The translations endpoint accepts the same parameters as transcriptions, except language (which is ignored — output is always English). Use this when your pipeline is English-only and the audio may be in various languages.

Handling files over 25 MB

The API rejects files over 25 MB. For longer recordings, chunk the audio before sending:

from pydub import AudioSegment
import math

def transcribe_long_audio(filepath: str, chunk_minutes: int = 10) -> str:
    audio = AudioSegment.from_file(filepath)
    chunk_ms = chunk_minutes * 60 * 1000
    num_chunks = math.ceil(len(audio) / chunk_ms)

    full_transcript = []

    for i in range(num_chunks):
        chunk = audio[i * chunk_ms : (i + 1) * chunk_ms]
        chunk_path = f"/tmp/chunk_{i}.mp3"
        chunk.export(chunk_path, format="mp3")

        with open(chunk_path, "rb") as f:
            result = client.audio.transcriptions.create(
                model="whisper-1",
                file=f
            )
        full_transcript.append(result.text)

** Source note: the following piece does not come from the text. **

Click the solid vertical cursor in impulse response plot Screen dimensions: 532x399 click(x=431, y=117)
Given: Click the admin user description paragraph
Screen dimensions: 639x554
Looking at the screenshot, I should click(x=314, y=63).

    return " ".join(full_transcript)

transcript = transcribe_long_audio("two_hour_meeting.mp3")

This requires pydub (pip install pydub) and ffmpeg installed locally. Chunk at natural boundaries (10–15 minutes) to minimise cut-off sentences at chunk edges. For more accurate joining, use verbose_json and reconstruct from segments with timestamps.

FAQ

What audio formats does the Whisper API support? mp3, mp4, mpeg, mpga, m4a, wav, webm. Max file size: 25 MB.

How do I get word-level timestamps? Use response_format="verbose_json" and timestamp_granularities=["word"]. The response includes a words list with start/end times per word.

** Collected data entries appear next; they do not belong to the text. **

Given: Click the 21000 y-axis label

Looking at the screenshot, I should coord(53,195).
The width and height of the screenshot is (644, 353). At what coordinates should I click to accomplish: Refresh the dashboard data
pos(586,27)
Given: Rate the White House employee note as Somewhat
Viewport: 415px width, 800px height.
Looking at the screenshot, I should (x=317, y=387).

Transcriptions vs translations? Transcriptions returns the audio in its original language. Translations always returns English output, regardless of the input language. Both use the same whisper-1 model.

Last updated May 28, 2026. Code examples verified against the OpenAI Python SDK v1.x and Whisper API documentation. API behaviour may change — confirm against the official docs before deploying to production.